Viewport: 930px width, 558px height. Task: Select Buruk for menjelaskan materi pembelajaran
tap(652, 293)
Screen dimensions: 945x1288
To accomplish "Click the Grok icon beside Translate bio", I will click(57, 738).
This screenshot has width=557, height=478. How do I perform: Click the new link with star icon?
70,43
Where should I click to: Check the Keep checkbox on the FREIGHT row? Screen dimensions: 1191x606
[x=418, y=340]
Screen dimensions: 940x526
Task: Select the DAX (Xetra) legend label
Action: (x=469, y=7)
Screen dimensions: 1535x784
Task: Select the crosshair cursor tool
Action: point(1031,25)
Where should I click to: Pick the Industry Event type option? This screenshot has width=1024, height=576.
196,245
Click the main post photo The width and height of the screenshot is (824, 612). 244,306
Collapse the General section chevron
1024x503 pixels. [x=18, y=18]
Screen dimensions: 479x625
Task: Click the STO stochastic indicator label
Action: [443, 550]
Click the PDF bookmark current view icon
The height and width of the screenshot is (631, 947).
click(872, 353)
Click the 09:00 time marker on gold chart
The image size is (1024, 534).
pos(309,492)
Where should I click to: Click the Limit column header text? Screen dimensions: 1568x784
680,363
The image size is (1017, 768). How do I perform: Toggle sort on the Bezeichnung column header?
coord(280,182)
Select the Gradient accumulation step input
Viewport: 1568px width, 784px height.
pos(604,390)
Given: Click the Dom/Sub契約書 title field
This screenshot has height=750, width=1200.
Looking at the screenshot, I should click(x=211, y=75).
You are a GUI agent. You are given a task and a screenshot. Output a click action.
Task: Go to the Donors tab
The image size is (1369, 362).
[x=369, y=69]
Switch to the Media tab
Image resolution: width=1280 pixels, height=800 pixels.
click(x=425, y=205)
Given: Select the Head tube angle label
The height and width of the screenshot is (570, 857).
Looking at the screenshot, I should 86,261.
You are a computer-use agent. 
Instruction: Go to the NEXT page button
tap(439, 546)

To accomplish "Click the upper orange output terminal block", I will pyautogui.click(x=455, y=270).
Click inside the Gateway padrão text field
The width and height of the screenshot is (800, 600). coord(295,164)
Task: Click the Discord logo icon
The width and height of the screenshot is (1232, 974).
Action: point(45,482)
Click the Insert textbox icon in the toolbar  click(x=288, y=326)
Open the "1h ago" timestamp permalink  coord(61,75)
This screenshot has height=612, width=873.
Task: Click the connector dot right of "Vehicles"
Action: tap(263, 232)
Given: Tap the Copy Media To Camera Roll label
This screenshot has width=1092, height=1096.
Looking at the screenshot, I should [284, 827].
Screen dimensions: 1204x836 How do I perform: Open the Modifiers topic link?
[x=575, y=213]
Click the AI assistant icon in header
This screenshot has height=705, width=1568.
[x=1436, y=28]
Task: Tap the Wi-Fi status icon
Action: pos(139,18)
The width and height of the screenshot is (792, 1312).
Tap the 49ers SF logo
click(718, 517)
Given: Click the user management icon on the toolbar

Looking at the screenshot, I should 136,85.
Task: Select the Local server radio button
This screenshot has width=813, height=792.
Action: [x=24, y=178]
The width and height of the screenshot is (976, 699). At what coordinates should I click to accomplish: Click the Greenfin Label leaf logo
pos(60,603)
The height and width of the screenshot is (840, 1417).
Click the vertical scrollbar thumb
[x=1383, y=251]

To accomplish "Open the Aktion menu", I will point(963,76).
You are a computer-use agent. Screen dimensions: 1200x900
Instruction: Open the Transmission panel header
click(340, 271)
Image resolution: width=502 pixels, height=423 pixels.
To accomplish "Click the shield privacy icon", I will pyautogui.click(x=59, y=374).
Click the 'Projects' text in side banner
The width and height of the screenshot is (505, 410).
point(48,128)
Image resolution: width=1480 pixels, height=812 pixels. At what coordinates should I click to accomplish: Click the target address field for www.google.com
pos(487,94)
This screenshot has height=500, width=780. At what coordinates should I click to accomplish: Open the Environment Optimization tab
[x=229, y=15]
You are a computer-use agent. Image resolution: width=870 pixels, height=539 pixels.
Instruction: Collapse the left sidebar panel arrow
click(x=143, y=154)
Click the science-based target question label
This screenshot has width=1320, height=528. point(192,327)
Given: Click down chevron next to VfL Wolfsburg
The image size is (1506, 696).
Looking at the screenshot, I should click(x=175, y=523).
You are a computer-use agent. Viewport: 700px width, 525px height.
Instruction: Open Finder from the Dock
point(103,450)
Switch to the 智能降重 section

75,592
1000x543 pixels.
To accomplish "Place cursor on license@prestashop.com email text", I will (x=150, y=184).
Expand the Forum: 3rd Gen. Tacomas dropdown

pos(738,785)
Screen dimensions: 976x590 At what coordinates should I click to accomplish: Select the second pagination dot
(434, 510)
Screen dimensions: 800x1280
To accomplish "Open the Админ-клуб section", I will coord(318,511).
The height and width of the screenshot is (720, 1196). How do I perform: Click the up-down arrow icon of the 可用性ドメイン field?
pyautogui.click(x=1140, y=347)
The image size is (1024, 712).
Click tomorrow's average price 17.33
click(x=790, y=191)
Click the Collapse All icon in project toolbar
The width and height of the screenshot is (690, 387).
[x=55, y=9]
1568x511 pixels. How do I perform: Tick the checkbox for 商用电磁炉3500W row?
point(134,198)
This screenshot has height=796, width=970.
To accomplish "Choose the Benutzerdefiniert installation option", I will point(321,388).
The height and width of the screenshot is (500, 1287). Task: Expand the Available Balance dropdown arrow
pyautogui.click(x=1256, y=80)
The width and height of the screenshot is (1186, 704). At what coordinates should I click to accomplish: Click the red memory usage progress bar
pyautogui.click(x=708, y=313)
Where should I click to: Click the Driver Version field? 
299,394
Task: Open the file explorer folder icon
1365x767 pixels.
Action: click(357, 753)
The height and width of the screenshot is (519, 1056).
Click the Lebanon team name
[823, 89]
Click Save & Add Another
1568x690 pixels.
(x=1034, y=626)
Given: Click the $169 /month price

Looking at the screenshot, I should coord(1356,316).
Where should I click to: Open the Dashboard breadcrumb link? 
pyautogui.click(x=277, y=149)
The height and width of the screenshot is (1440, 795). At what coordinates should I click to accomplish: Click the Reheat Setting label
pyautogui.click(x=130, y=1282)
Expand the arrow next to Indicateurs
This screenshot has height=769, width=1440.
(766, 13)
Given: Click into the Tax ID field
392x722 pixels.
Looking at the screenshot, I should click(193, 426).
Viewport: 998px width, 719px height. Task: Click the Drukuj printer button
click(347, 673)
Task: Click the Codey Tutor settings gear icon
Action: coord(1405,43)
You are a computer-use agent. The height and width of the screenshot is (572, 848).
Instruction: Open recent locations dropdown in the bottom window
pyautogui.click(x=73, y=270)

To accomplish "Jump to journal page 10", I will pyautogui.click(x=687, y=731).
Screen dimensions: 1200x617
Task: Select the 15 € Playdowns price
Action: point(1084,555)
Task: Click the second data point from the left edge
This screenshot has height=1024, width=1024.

▶ _Problem to work on_: The output should match the records above exactly, line for line.

▶ _Problem solution_:
Viewport: 930px width, 558px height. Task: Select Buruk for menjelaskan materi pembelajaran
tap(652, 293)
Screen dimensions: 945x1288
To accomplish "Click the Grok icon beside Translate bio", I will click(57, 738).
This screenshot has width=557, height=478. How do I perform: Click the new link with star icon?
70,43
Where should I click to: Check the Keep checkbox on the FREIGHT row? Screen dimensions: 1191x606
[x=418, y=340]
Screen dimensions: 940x526
Task: Select the DAX (Xetra) legend label
Action: (x=469, y=7)
Screen dimensions: 1535x784
Task: Select the crosshair cursor tool
Action: point(1031,25)
Where should I click to: Pick the Industry Event type option? This screenshot has width=1024, height=576.
196,245
Click the main post photo The width and height of the screenshot is (824, 612). 244,306
Collapse the General section chevron
1024x503 pixels. [x=18, y=18]
Screen dimensions: 479x625
Task: Click the STO stochastic indicator label
Action: [443, 550]
Click the PDF bookmark current view icon
The height and width of the screenshot is (631, 947).
click(872, 353)
Click the 09:00 time marker on gold chart
The image size is (1024, 534).
pos(309,492)
Where should I click to: Click the Limit column header text? Screen dimensions: 1568x784
680,363
The image size is (1017, 768). How do I perform: Toggle sort on the Bezeichnung column header?
coord(280,182)
Select the Gradient accumulation step input
Viewport: 1568px width, 784px height.
pos(604,390)
Given: Click the Dom/Sub契約書 title field
This screenshot has height=750, width=1200.
Looking at the screenshot, I should click(x=211, y=75).
You are a GUI agent. You are given a task and a screenshot. Output a click action.
Task: Go to the Donors tab
The image size is (1369, 362).
[x=369, y=69]
Switch to the Media tab
Image resolution: width=1280 pixels, height=800 pixels.
click(x=425, y=205)
Given: Select the Head tube angle label
The height and width of the screenshot is (570, 857).
Looking at the screenshot, I should 86,261.
You are a computer-use agent. 
Instruction: Go to the NEXT page button
tap(439, 546)

To accomplish "Click the upper orange output terminal block", I will pyautogui.click(x=455, y=270).
Click inside the Gateway padrão text field
The width and height of the screenshot is (800, 600). coord(295,164)
Task: Click the Discord logo icon
The width and height of the screenshot is (1232, 974).
Action: point(45,482)
Click the Insert textbox icon in the toolbar  click(x=288, y=326)
Open the "1h ago" timestamp permalink  coord(61,75)
This screenshot has height=612, width=873.
Task: Click the connector dot right of "Vehicles"
Action: tap(263, 232)
Given: Tap the Copy Media To Camera Roll label
This screenshot has width=1092, height=1096.
Looking at the screenshot, I should [284, 827].
Screen dimensions: 1204x836 How do I perform: Open the Modifiers topic link?
[x=575, y=213]
Click the AI assistant icon in header
This screenshot has height=705, width=1568.
[x=1436, y=28]
Task: Tap the Wi-Fi status icon
Action: pos(139,18)
The width and height of the screenshot is (792, 1312).
Tap the 49ers SF logo
click(718, 517)
Given: Click the user management icon on the toolbar

Looking at the screenshot, I should 136,85.
Task: Select the Local server radio button
This screenshot has width=813, height=792.
Action: [x=24, y=178]
The width and height of the screenshot is (976, 699). At what coordinates should I click to accomplish: Click the Greenfin Label leaf logo
pos(60,603)
The height and width of the screenshot is (840, 1417).
Click the vertical scrollbar thumb
[x=1383, y=251]

To accomplish "Open the Aktion menu", I will point(963,76).
You are a computer-use agent. Screen dimensions: 1200x900
Instruction: Open the Transmission panel header
click(340, 271)
Image resolution: width=502 pixels, height=423 pixels.
To accomplish "Click the shield privacy icon", I will pyautogui.click(x=59, y=374).
Click the 'Projects' text in side banner
The width and height of the screenshot is (505, 410).
point(48,128)
Image resolution: width=1480 pixels, height=812 pixels. At what coordinates should I click to accomplish: Click the target address field for www.google.com
pos(487,94)
This screenshot has height=500, width=780. At what coordinates should I click to accomplish: Open the Environment Optimization tab
[x=229, y=15]
You are a computer-use agent. Image resolution: width=870 pixels, height=539 pixels.
Instruction: Collapse the left sidebar panel arrow
click(x=143, y=154)
Click the science-based target question label
This screenshot has width=1320, height=528. point(192,327)
Given: Click down chevron next to VfL Wolfsburg
The image size is (1506, 696).
Looking at the screenshot, I should click(x=175, y=523).
You are a computer-use agent. Viewport: 700px width, 525px height.
Instruction: Open Finder from the Dock
point(103,450)
Switch to the 智能降重 section

75,592
1000x543 pixels.
To accomplish "Place cursor on license@prestashop.com email text", I will (x=150, y=184).
Expand the Forum: 3rd Gen. Tacomas dropdown

pos(738,785)
Screen dimensions: 976x590 At what coordinates should I click to accomplish: Select the second pagination dot
(434, 510)
Screen dimensions: 800x1280
To accomplish "Open the Админ-клуб section", I will coord(318,511).
The height and width of the screenshot is (720, 1196). How do I perform: Click the up-down arrow icon of the 可用性ドメイン field?
pyautogui.click(x=1140, y=347)
The image size is (1024, 712).
Click tomorrow's average price 17.33
click(x=790, y=191)
Click the Collapse All icon in project toolbar
The width and height of the screenshot is (690, 387).
[x=55, y=9]
1568x511 pixels. How do I perform: Tick the checkbox for 商用电磁炉3500W row?
point(134,198)
This screenshot has height=796, width=970.
To accomplish "Choose the Benutzerdefiniert installation option", I will point(321,388).
The height and width of the screenshot is (500, 1287). Task: Expand the Available Balance dropdown arrow
pyautogui.click(x=1256, y=80)
The width and height of the screenshot is (1186, 704). At what coordinates should I click to accomplish: Click the red memory usage progress bar
pyautogui.click(x=708, y=313)
Where should I click to: Click the Driver Version field? 
299,394
Task: Open the file explorer folder icon
1365x767 pixels.
Action: click(357, 753)
The height and width of the screenshot is (519, 1056).
Click the Lebanon team name
[823, 89]
Click Save & Add Another
1568x690 pixels.
(x=1034, y=626)
Given: Click the $169 /month price

Looking at the screenshot, I should coord(1356,316).
Where should I click to: Open the Dashboard breadcrumb link? 
pyautogui.click(x=277, y=149)
The height and width of the screenshot is (1440, 795). At what coordinates should I click to accomplish: Click the Reheat Setting label
pyautogui.click(x=130, y=1282)
Expand the arrow next to Indicateurs
This screenshot has height=769, width=1440.
(766, 13)
Given: Click into the Tax ID field
392x722 pixels.
Looking at the screenshot, I should click(193, 426).
Viewport: 998px width, 719px height. Task: Click the Drukuj printer button
click(347, 673)
Task: Click the Codey Tutor settings gear icon
Action: coord(1405,43)
You are a computer-use agent. The height and width of the screenshot is (572, 848).
Instruction: Open recent locations dropdown in the bottom window
pyautogui.click(x=73, y=270)

To accomplish "Jump to journal page 10", I will pyautogui.click(x=687, y=731).
Screen dimensions: 1200x617
Task: Select the 15 € Playdowns price
Action: point(1084,555)
Task: Click the second data point from the left edge
This screenshot has height=1024, width=1024.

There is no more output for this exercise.